O climatologista Raul Cordero, professor da Universidade de Santiago do Chile (USACH), estudou na teoria e observou na prática a diminuição da neve na região da capital chilena — bem como a diminuição das chuvas, do nível dos rios locais e o aumento das temperaturas.
Santiago é cercada pela Cordilheira dos Andes, cordilheira que atravessa vários países da América do Sul.
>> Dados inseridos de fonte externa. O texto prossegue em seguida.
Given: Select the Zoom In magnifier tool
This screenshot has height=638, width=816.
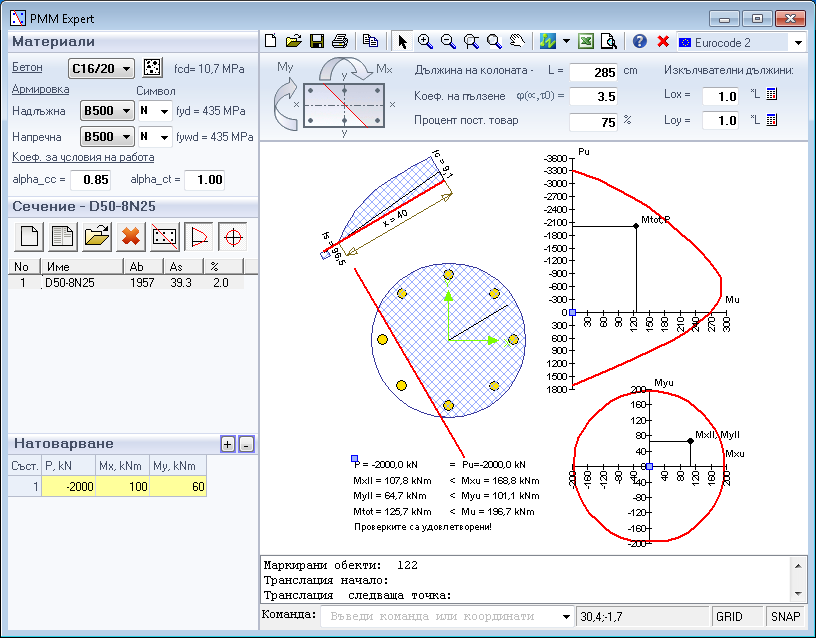Looking at the screenshot, I should (425, 41).
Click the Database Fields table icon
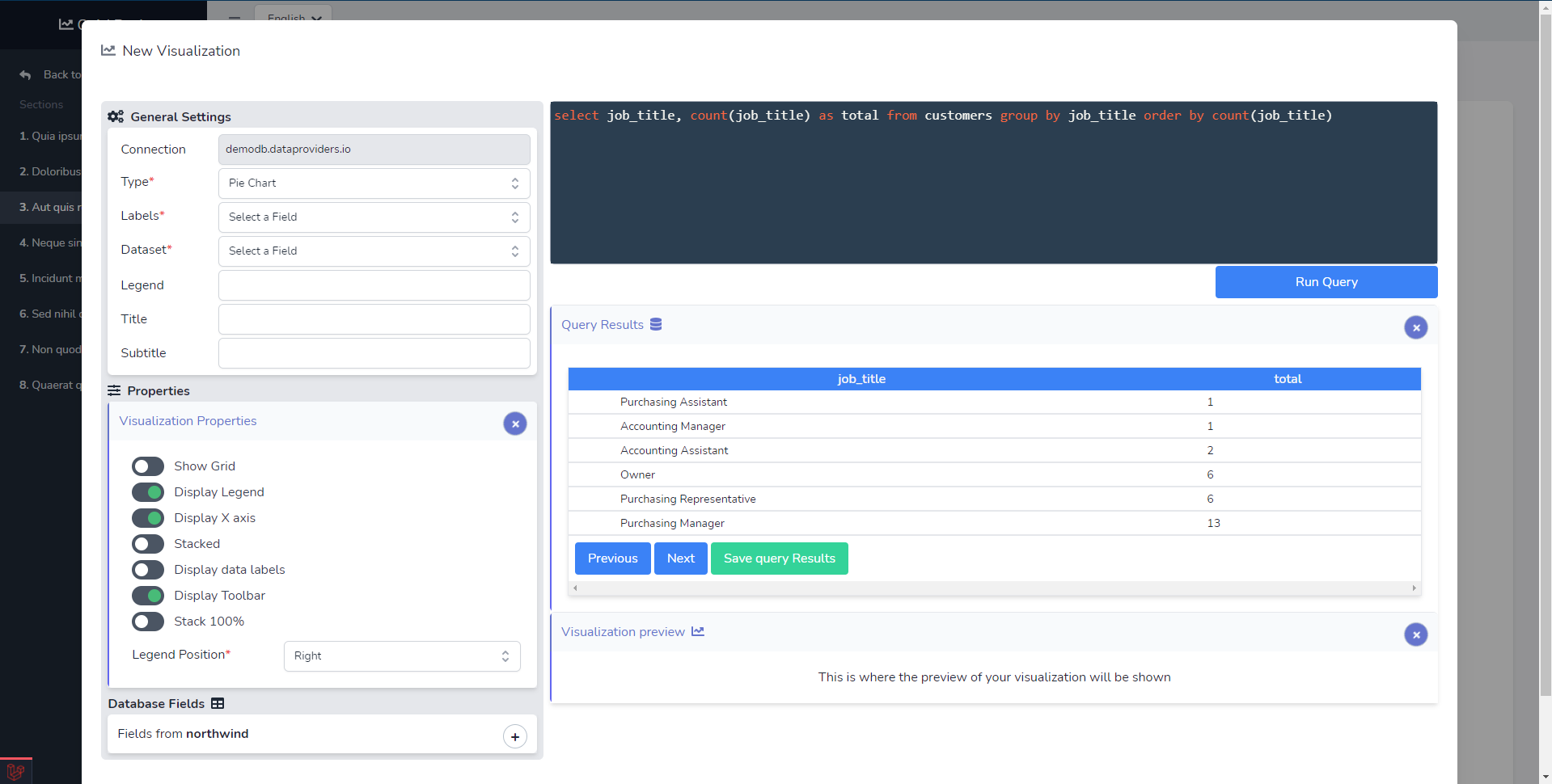The width and height of the screenshot is (1552, 784). tap(218, 703)
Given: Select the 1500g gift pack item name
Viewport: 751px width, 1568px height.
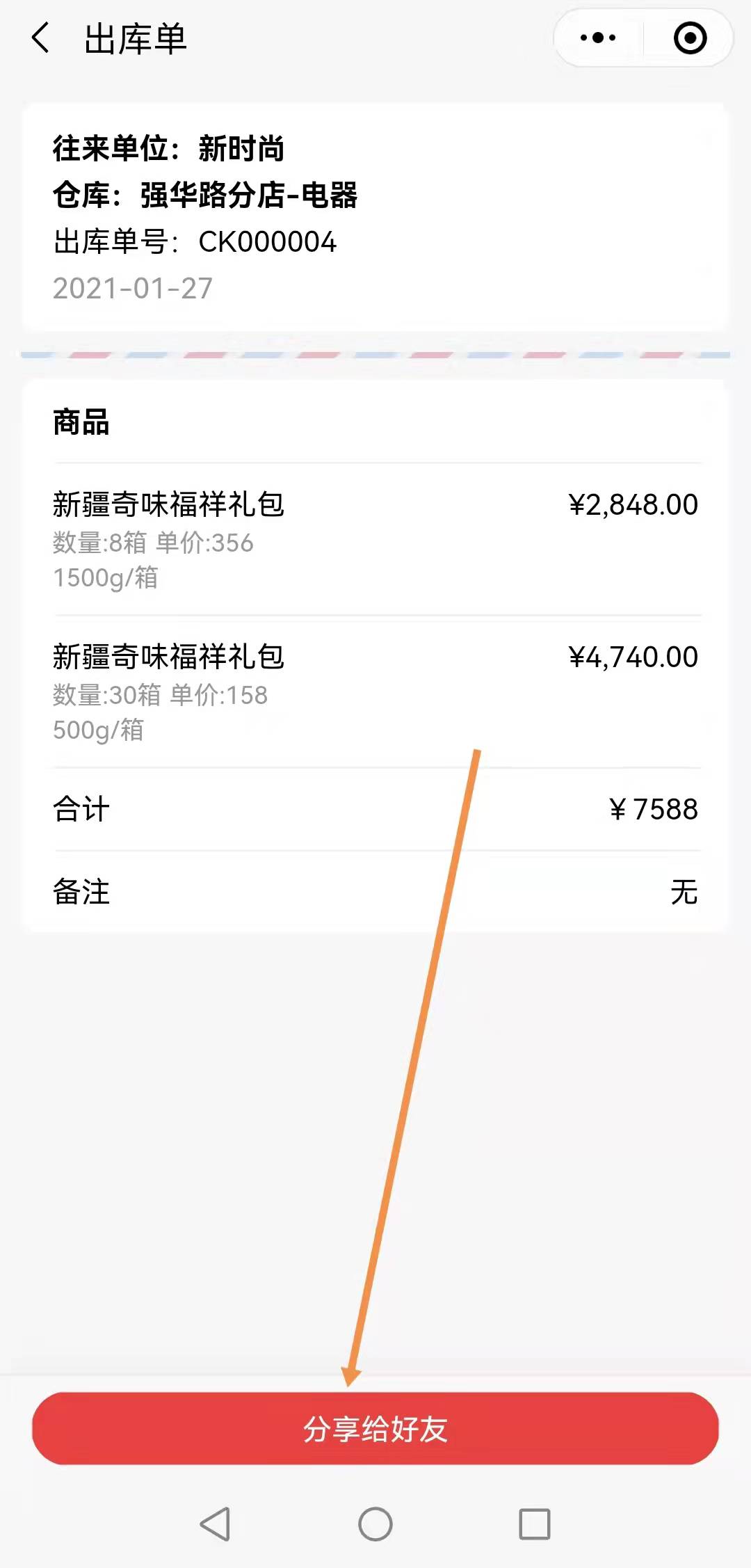Looking at the screenshot, I should [x=168, y=504].
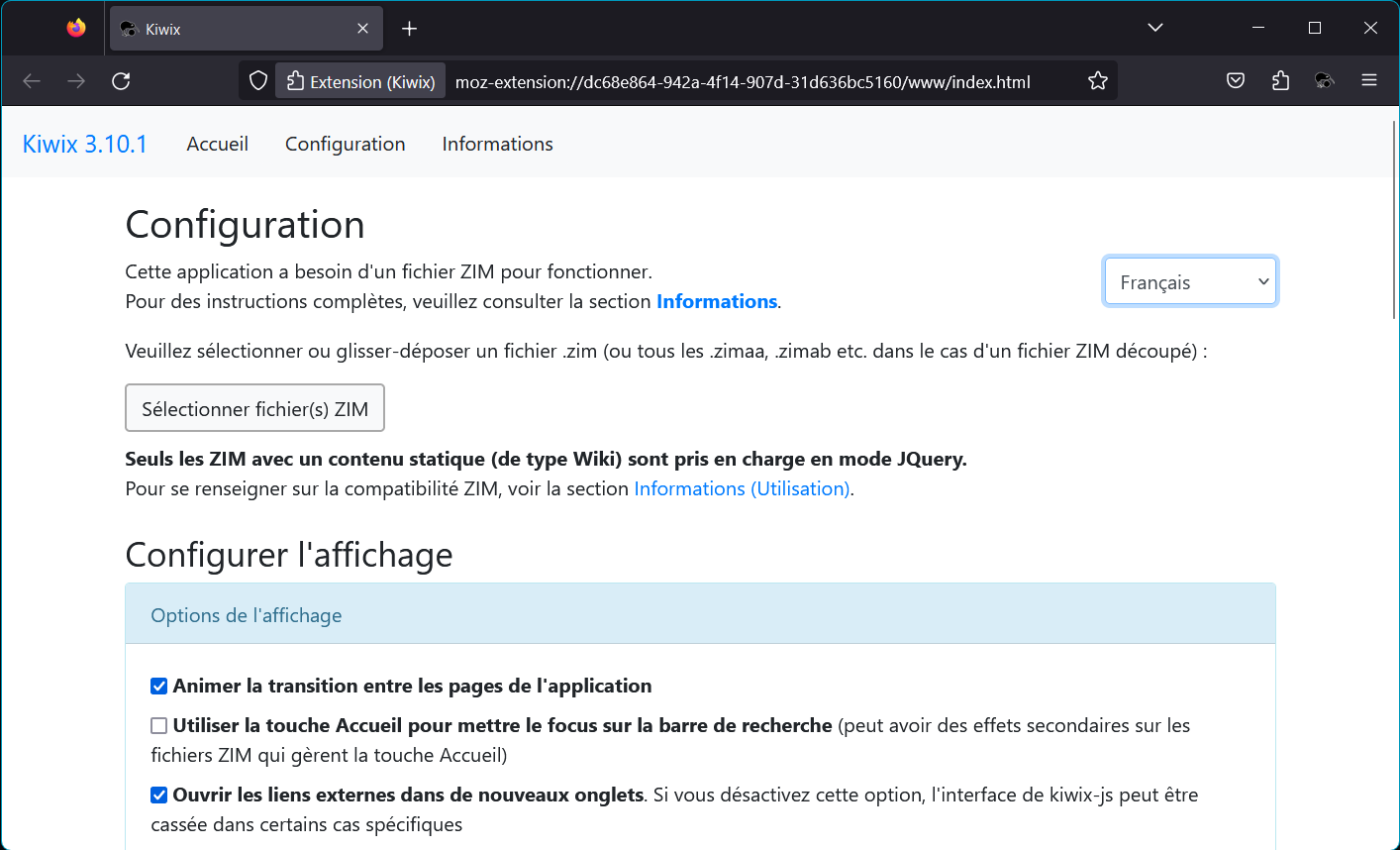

As principais estações de esqui visitadas pelos brasileiros nas montanhas também ficam na serra.
Espera-se que Cordero e colegas publiquem um estudo nos próximos meses que reforce os dados publicados em 2019 em artigo por ele liderado na revista científica Scientific Reports.
Na época, a equipe calculou que a Cordilheira dos Andes perdia em média 10% de sua cobertura de neve a cada década entre 1986 e 2018. Nesse caso, foi analisada a neve apenas no verão (neve perene).
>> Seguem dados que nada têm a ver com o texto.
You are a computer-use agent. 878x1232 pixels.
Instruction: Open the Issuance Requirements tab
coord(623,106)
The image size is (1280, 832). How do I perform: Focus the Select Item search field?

No novo estudo foi considerado o ano inteiro, e o período de análise é mais curto, de 2001 a 2023.
“Infelizmente, os novos dados confirmam o que já imaginávamos: que a neve nos Andes, não apenas no centro do Chile, mas praticamente em toda a cordilheira, está desaparecendo a um ritmo extraordinário, pelo menos 10% por década”, disse Cordeiro à BBC. Notícias Brasil.
“Mas, na zona central do Chile, o declínio é mais rápido do que no resto do continente”.
Cordero, que mora em Santiago desde 2000, afirma que a diminuição da queda de neve é visível na paisagem montanhosa que se avista da cidade.
“Nós [da universidade] Temos uma estação de monitoramento de neve a cerca de 2.700 metros acima do nível do mar. Este ano, para ir à nossa estação, precisamos usar crampons [sola de metal própria para neve]. Mas em outros anos não foi necessário, porque havia tão pouca neve que não precisávamos de equipamento para caminhar”, relata o cientista.
Para ele, a bonança de 2024 é uma exceção, atribuída ao El Niño —que traz mais chuvas para a região chilena e, portanto, mais neve.
“Tivemos a sorte de ter um ano que antes era considerado normal.”
Questionado sobre o impacto ambiental dos canhões de neve artificial, ele responde que “eles não são tão ruins” na forma como estão sendo usados nos arredores de Santiago – usando fontes de energia renováveis e água acumulada em reservatórios próximos.
Por ser tão importante para o turismo, Cordero acredita que, eventualmente, as estações de esqui precisarão se mudar em busca de neve.
“Têm que pensar que temporadas como a de 2024 serão cada vez mais escassas. O mais provável é que precisem colocar as pistas de esqui em altitudes mais elevadas”, afirma.